AIM OF THE TASK:
The answer must be a single number: the count of lines in these records that hold "will".

[Stored data]

┄┄┄┄┄┄┄┄┄┄┄┄┄┄┄┄┄┄┄┄

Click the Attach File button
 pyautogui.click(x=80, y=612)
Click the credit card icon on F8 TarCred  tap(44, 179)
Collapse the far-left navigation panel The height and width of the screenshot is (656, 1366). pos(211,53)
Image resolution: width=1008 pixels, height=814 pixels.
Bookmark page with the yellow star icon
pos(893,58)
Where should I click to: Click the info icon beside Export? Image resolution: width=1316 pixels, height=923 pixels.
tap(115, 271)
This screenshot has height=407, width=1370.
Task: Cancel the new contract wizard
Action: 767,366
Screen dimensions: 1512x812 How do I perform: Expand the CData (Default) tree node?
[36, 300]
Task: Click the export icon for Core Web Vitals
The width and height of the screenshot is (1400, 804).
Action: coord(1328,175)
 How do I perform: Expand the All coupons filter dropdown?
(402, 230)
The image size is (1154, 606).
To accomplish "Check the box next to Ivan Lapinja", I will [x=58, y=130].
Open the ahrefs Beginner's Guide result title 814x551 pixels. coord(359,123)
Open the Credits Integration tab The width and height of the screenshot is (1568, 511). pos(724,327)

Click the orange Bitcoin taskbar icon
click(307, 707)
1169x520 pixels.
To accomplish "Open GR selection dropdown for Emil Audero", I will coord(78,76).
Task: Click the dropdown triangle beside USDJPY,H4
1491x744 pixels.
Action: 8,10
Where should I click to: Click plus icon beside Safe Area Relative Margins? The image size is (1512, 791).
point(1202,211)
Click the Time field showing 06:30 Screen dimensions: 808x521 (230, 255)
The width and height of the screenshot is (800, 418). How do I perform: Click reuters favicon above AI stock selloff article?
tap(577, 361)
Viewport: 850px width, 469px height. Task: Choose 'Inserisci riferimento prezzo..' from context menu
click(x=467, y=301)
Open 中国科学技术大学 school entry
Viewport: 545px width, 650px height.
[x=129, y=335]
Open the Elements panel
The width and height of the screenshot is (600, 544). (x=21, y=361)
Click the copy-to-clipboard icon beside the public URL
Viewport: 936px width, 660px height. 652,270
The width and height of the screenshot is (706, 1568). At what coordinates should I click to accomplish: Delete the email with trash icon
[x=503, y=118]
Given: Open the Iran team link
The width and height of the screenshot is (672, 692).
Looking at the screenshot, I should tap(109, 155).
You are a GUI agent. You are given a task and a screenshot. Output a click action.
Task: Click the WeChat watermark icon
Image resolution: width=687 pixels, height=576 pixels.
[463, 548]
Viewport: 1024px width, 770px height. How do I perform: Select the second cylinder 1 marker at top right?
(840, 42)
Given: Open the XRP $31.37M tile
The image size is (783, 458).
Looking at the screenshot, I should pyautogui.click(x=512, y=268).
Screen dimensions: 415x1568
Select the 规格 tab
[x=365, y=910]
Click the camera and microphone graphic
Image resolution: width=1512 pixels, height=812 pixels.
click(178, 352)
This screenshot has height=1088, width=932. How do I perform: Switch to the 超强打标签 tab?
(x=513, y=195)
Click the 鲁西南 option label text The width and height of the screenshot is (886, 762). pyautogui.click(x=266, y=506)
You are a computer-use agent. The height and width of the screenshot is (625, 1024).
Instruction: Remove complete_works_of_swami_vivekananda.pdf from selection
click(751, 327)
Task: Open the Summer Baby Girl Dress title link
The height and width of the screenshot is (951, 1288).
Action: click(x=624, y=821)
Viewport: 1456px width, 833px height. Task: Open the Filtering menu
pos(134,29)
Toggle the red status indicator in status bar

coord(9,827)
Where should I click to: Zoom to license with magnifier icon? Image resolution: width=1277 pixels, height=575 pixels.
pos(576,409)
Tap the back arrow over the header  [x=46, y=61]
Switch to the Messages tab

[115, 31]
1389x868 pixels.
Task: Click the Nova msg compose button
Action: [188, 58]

┄┄┄┄┄┄┄┄┄┄┄┄┄┄┄┄┄┄┄┄

TASK RESPONSE:
2